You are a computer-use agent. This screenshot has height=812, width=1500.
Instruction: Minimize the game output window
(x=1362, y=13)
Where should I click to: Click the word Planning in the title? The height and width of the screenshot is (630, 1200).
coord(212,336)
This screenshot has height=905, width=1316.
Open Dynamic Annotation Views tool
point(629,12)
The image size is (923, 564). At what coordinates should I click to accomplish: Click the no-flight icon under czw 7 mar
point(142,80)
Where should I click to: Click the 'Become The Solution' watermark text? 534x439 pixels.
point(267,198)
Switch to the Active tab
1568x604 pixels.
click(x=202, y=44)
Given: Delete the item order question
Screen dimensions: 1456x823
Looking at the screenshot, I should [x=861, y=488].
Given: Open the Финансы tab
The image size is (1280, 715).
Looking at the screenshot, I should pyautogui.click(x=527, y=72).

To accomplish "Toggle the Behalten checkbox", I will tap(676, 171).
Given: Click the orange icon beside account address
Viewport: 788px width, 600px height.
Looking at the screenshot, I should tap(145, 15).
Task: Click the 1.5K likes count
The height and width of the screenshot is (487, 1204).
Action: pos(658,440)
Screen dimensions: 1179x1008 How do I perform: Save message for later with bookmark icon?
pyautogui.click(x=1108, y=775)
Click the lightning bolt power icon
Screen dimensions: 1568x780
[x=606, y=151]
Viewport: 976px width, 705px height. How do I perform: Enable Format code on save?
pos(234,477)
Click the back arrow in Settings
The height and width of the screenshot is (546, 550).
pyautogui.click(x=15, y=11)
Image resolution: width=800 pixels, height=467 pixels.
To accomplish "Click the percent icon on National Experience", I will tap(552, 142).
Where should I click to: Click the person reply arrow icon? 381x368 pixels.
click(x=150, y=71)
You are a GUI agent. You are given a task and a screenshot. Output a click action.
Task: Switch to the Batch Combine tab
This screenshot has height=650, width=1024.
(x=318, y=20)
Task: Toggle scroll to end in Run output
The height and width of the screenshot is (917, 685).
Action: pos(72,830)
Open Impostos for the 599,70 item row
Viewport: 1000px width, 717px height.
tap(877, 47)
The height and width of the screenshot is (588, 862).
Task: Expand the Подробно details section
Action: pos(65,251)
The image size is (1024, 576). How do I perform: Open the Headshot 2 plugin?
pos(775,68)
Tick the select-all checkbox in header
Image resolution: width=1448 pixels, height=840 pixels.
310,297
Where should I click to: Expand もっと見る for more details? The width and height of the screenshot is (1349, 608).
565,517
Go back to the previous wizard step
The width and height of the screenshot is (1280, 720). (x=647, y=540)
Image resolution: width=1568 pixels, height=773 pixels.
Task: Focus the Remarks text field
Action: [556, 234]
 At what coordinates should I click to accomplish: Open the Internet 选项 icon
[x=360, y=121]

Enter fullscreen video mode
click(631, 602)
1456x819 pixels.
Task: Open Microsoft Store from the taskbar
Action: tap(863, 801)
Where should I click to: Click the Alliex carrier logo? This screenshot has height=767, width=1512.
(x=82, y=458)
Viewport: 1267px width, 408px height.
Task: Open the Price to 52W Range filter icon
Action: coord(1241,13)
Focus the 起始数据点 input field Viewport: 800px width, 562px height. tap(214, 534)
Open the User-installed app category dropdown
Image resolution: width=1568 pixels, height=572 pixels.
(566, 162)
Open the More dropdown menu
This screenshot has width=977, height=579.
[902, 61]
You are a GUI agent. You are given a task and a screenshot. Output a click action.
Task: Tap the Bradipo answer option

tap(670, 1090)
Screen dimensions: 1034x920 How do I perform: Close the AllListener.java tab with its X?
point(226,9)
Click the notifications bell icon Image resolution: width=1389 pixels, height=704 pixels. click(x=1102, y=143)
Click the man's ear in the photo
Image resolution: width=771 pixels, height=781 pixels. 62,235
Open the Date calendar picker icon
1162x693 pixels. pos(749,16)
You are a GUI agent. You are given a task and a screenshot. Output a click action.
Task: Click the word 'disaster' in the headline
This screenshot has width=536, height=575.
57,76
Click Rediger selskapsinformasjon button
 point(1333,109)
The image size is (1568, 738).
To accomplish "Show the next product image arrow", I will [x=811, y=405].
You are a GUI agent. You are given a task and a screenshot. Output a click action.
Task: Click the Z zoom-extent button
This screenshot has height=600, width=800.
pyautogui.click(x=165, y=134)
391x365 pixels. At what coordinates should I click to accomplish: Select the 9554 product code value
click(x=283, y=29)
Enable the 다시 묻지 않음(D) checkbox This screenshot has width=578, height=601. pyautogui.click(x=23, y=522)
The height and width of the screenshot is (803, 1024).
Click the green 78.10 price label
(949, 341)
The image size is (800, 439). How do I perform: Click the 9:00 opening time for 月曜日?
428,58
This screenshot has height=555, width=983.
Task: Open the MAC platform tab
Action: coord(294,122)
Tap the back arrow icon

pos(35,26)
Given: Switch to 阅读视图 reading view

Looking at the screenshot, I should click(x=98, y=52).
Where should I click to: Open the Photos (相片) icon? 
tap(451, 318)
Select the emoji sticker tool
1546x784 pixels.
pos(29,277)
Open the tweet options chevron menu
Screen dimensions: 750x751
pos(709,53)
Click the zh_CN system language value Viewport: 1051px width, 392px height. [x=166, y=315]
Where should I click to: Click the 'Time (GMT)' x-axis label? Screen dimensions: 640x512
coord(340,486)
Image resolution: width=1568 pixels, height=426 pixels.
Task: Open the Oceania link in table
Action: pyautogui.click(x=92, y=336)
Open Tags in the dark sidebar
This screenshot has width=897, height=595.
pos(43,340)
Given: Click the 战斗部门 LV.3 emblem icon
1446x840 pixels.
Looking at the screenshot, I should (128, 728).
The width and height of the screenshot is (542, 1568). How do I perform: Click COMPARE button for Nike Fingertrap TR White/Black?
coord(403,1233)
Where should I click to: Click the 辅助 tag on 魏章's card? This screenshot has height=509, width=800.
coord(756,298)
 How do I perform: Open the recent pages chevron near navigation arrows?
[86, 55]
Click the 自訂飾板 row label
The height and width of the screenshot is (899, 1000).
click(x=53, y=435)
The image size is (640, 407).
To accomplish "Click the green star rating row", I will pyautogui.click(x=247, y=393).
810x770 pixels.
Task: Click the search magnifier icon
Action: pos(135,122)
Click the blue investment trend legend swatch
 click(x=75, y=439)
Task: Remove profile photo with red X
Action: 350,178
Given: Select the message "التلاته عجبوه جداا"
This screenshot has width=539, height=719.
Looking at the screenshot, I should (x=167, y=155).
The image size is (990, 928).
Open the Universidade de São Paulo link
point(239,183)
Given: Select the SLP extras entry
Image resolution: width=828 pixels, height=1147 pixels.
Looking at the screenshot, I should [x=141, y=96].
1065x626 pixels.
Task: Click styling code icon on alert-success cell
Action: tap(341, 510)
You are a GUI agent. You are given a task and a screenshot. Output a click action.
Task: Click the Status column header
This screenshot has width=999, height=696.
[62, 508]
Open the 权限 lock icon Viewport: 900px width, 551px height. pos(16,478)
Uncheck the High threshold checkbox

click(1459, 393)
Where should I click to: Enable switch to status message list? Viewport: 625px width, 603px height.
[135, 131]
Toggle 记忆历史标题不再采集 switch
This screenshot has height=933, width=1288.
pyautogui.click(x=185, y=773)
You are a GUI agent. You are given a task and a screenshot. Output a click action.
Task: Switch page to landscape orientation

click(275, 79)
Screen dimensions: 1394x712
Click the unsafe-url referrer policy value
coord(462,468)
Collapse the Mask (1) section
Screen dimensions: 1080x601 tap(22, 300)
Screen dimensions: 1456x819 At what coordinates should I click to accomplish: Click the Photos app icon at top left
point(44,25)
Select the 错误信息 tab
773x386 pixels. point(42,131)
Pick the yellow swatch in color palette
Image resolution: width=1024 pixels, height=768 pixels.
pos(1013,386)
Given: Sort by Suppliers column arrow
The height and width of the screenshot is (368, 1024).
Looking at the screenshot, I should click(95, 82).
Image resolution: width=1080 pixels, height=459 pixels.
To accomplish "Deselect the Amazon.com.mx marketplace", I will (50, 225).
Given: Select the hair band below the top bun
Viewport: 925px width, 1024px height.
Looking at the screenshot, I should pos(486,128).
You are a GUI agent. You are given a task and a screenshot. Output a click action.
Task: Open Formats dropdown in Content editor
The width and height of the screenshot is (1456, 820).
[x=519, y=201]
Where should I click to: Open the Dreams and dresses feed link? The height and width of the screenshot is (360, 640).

============================================================

#### Written problem:
Extract, without any change, the entries that begin at the line containing "Where should I click to: Click the Alliex" and end after the line containing "Focus the 起始数据点", with both of those lines included.

#### Problem solution:
Where should I click to: Click the Alliex carrier logo? This screenshot has height=767, width=1512.
(x=82, y=458)
Viewport: 1267px width, 408px height.
Task: Open the Price to 52W Range filter icon
Action: coord(1241,13)
Focus the 起始数据点 input field Viewport: 800px width, 562px height. tap(214, 534)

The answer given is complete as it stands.